Rates in tables calculated from fewer than 20 deaths are denoted by (u) as a warning to the user that their reliability as a measure may be affected by the small number of events.
Some data items collected under the Population Statistics Acts (PSA) 1938 and 1960 have been aggregated to protect confidentiality. Occasionally, it has been necessary to apply secondary suppression to avoid the possibility of disclosure by differencing. Some of the figures in some tables may not add precisely due to rounding or suppression.
Our policy on protecting confidentiality in birth and death statistics is available. This guidance was revised in January 2014.
Back to table of contents6. Validation and quality assurance
Accuracy
(The degree of closeness between an estimate and the true value.)
Birth and death statistics in England and Wales are derived from birth and death registrations. The data pass through a number of processes before becoming usable for analysis. Mortality Metadata provides additional information on the collection, processing and quality of mortality data for England and Wales. More specific information relating to stillbirths and infant deaths is available in Child Mortality Statistics Metadata. Births Metadata provides detailed information on the registration, collection and quality of births data in England and Wales.
The accuracy of information contained in the draft birth entry is the responsibility of the informant(s), usually the mother, or the mother and father where the registration is a joint one outside marriage. Wilfully supplying false information may render the informant(s) liable to prosecution for perjury.
It is believed that, in general, the information supplied by the informant(s) is correct.
Occasionally, birth information might be missing from an entry.

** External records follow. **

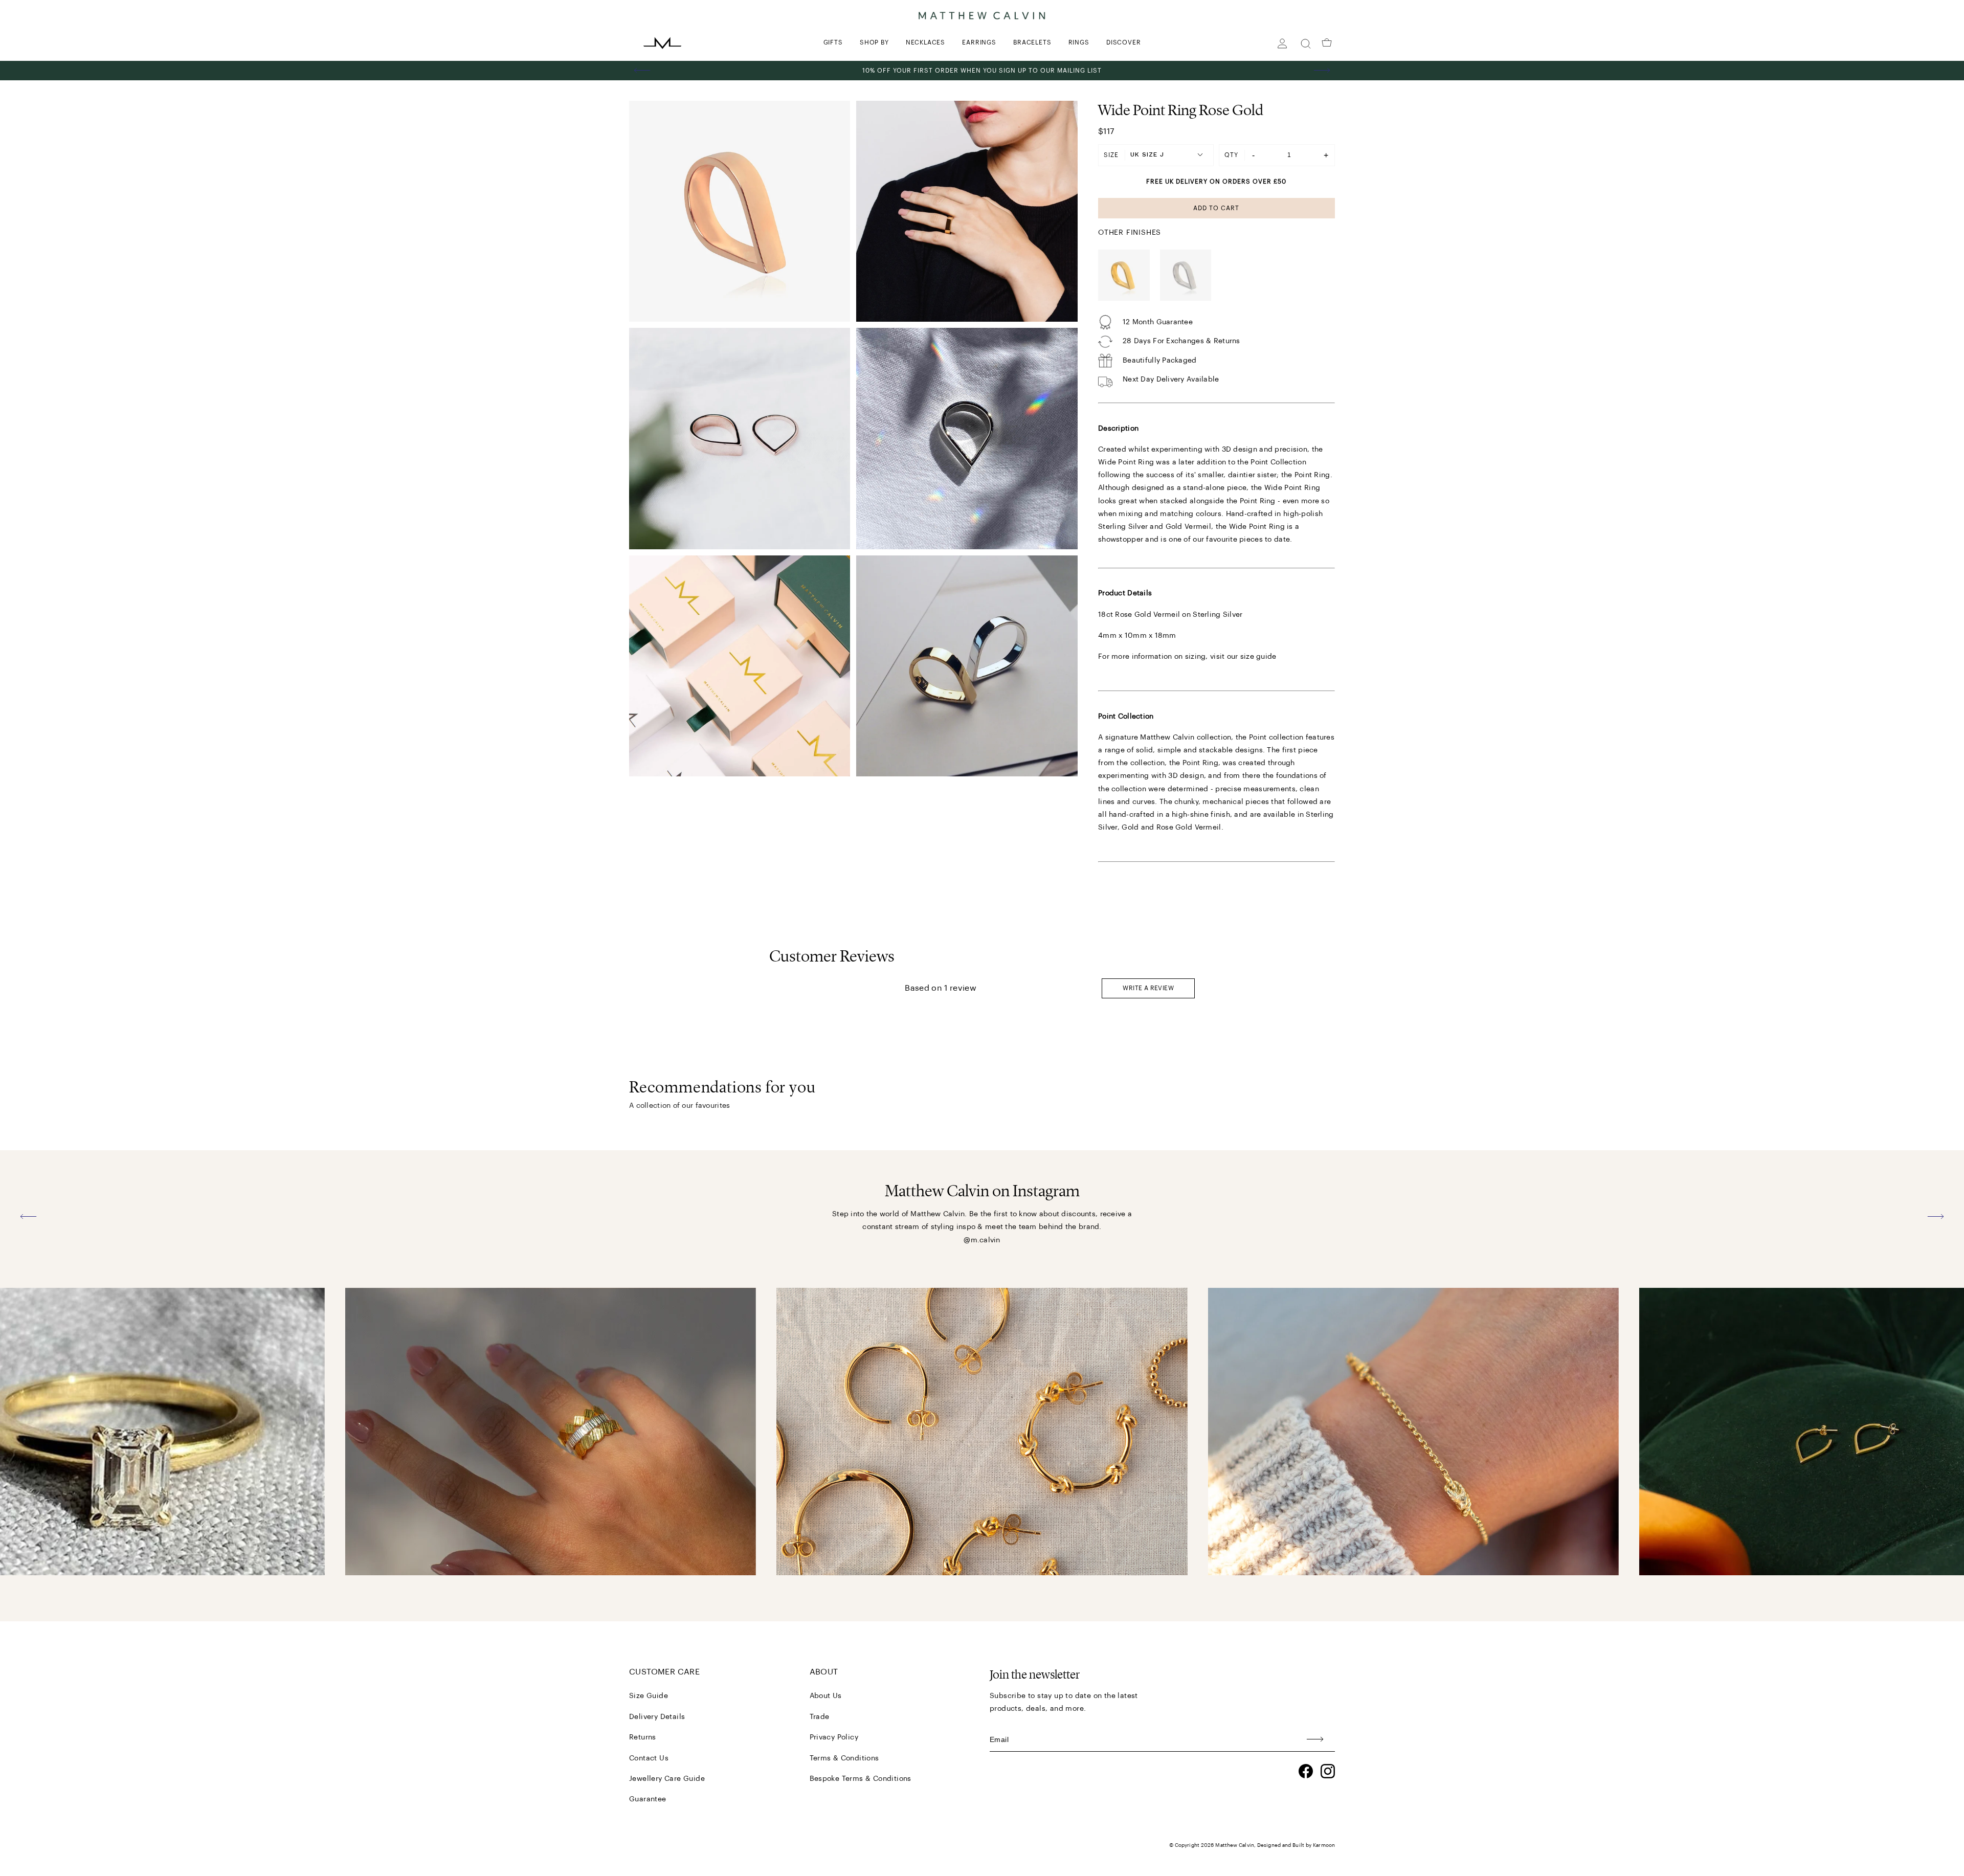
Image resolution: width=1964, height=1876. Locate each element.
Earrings (979, 42)
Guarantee (647, 1799)
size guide (1258, 656)
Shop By (874, 42)
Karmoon (1324, 1845)
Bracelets (1032, 42)
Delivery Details (657, 1717)
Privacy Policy (834, 1737)
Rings (1078, 42)
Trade (820, 1717)
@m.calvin (982, 1240)
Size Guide (648, 1696)
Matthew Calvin (1234, 1845)
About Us (826, 1696)
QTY (1231, 155)
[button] (642, 70)
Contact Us (648, 1758)
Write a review (1148, 988)
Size (1111, 155)
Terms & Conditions (844, 1758)
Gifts (833, 42)
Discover (1123, 42)
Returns (642, 1737)
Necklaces (925, 42)
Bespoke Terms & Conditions (860, 1778)
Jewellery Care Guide (667, 1778)
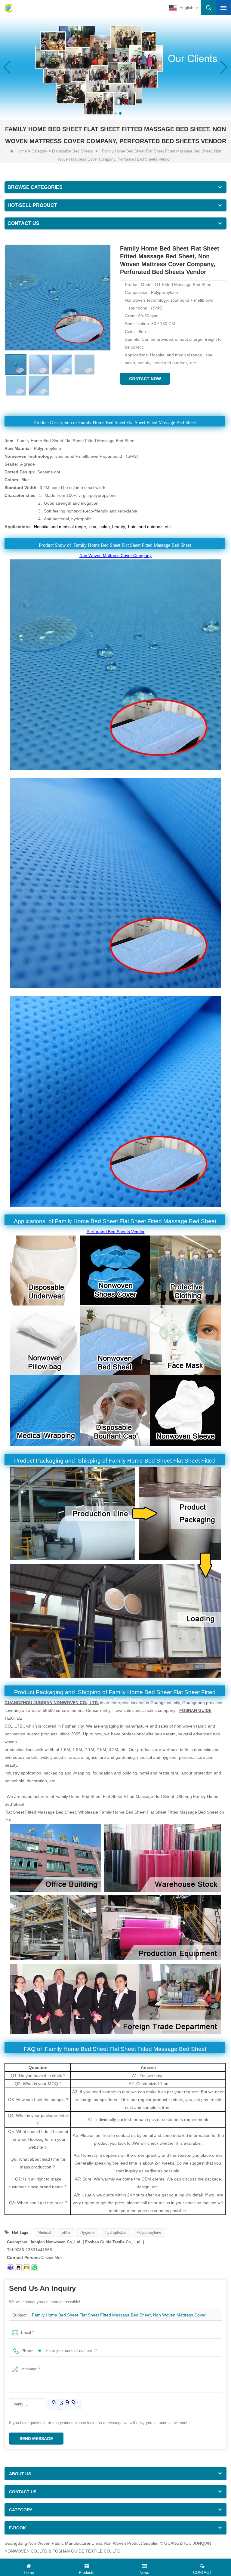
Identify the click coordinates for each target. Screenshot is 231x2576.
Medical (44, 2232)
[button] (110, 113)
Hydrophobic (115, 2232)
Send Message (36, 2438)
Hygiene (87, 2232)
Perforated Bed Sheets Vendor (116, 1231)
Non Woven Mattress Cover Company (115, 555)
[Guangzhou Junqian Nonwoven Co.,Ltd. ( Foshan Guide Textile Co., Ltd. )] (9, 8)
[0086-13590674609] (34, 2267)
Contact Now (145, 378)
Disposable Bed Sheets (72, 151)
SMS (65, 2232)
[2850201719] (18, 2267)
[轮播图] (115, 67)
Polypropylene (149, 2232)
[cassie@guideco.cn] (26, 2267)
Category (39, 151)
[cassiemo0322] (10, 2267)
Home (22, 151)
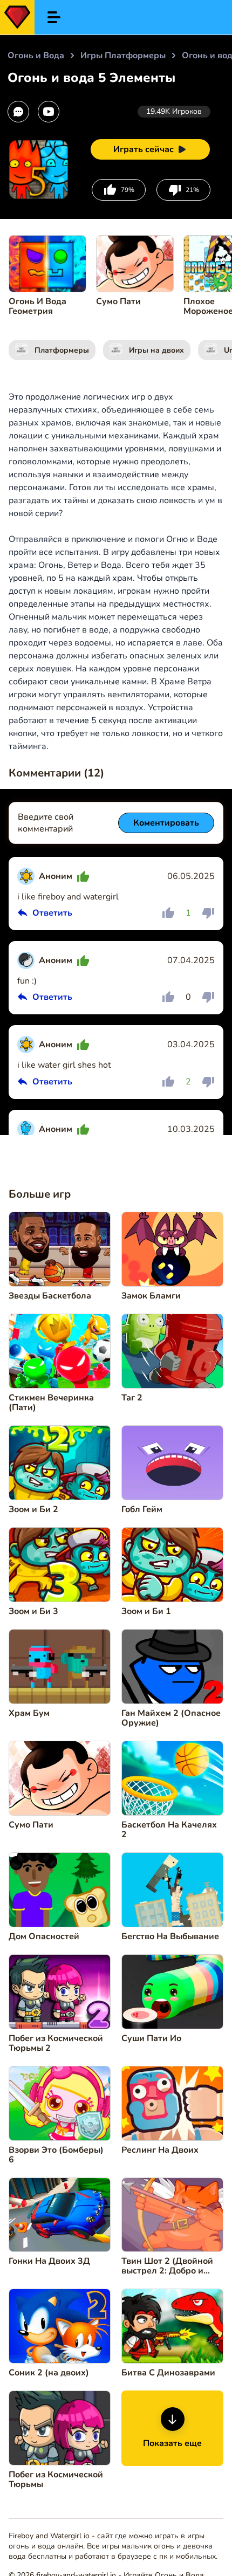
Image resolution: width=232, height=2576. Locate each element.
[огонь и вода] (17, 17)
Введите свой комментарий (45, 823)
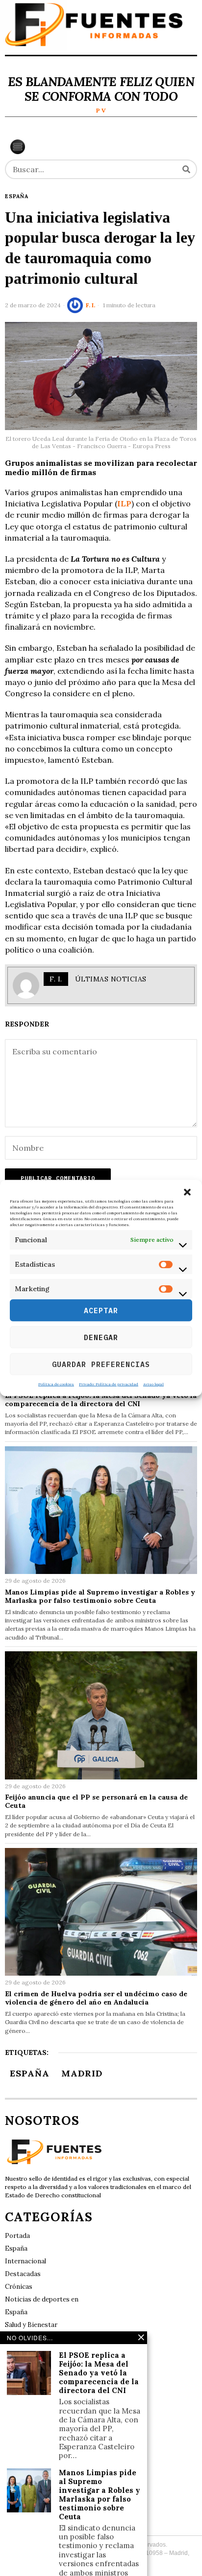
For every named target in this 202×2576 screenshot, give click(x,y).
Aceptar (101, 1310)
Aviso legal (153, 1384)
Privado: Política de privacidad (108, 1384)
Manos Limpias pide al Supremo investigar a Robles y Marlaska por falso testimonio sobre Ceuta (100, 1596)
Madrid (81, 2073)
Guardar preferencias (101, 1363)
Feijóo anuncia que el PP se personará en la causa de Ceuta (96, 1801)
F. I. (90, 305)
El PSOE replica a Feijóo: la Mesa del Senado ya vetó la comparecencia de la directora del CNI (101, 1399)
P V (101, 110)
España (16, 196)
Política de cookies (56, 1384)
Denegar (101, 1337)
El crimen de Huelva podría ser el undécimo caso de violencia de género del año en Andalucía (96, 1998)
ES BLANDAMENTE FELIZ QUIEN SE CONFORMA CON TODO (101, 89)
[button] (187, 1192)
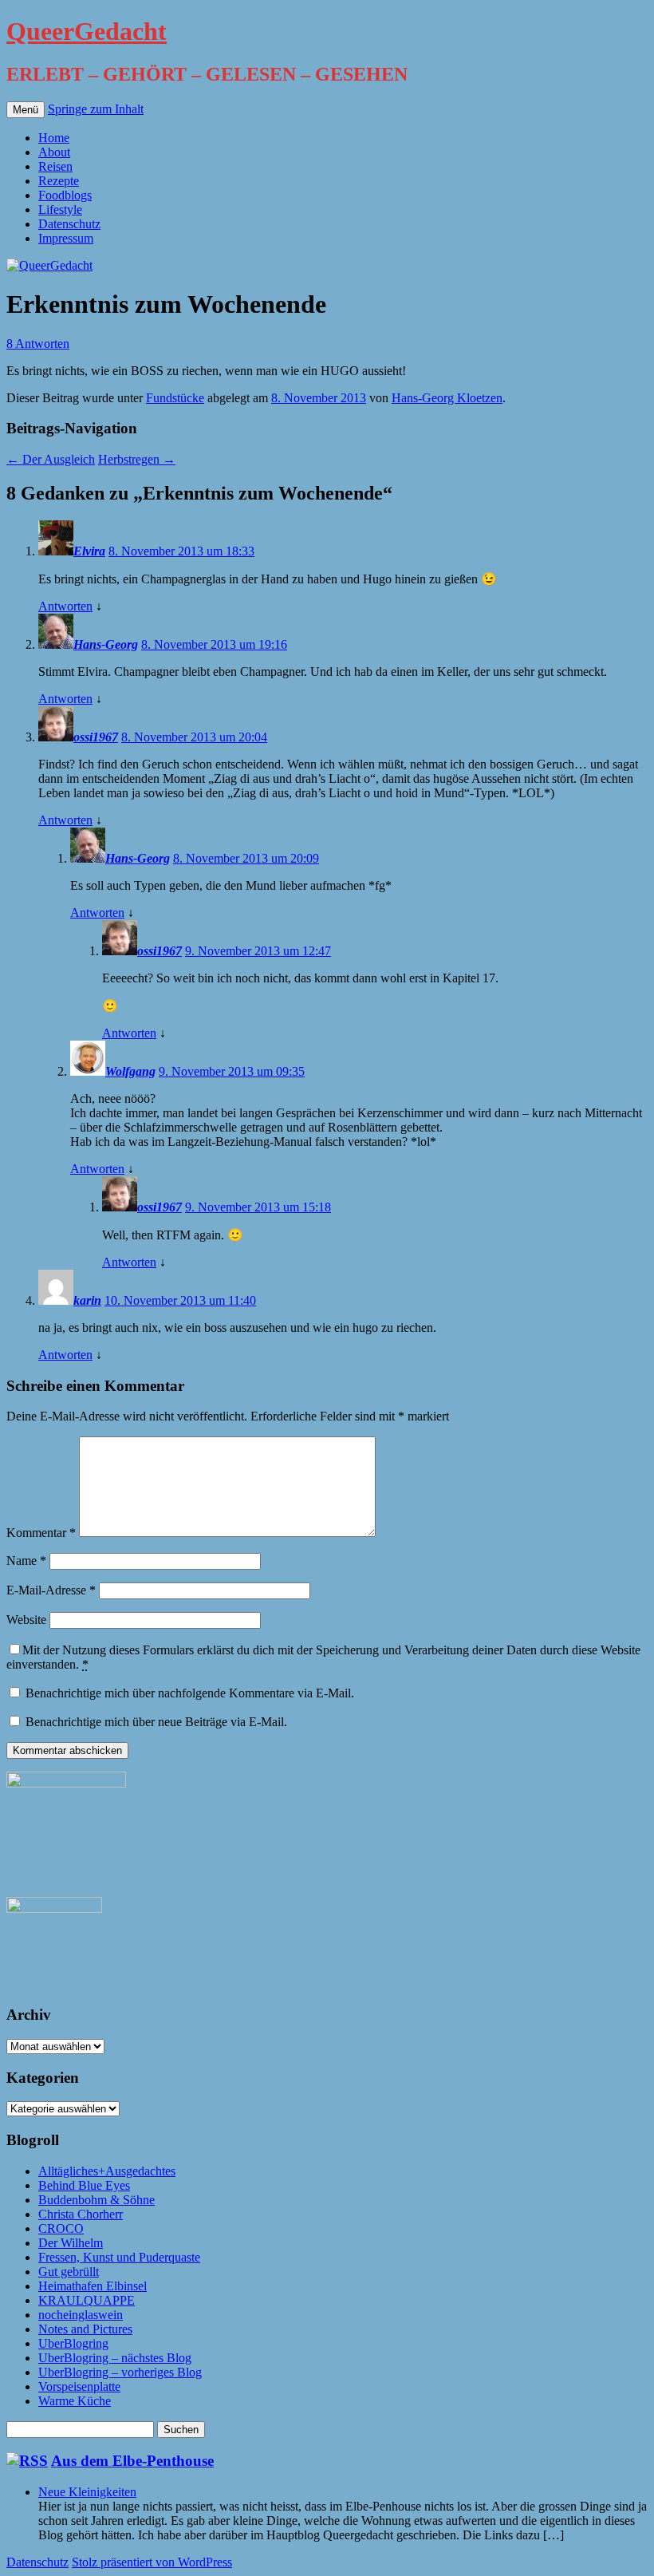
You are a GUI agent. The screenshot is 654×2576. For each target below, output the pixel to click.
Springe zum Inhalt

This can occur for a number of reasons including the informant refusing to give information, or the informant not knowing the information. Under the Populations Statistics Acts (PSA) 1938 and 1960, certain confidential data items are collected at the registration of a birth. If any of these data items are missing, an appropriate value is imputed by ONS for the data item or the corresponding derived variable. More information on the imputation of missing births data can be found in section 1.3 of the Births Metadata, while the number of birth records missing age of parents’, number of previous live-born children and duration of marriage can be found in sections 2.9, 2.13 and 2.16.
For deaths, other than the cause of death (including a stillbirth), additional information is supplied to the registrar by the informant when the death is registered. For deaths certified after inquest, the coroner, police officers or other witnesses may supply this information, which cannot later be checked by the registrar.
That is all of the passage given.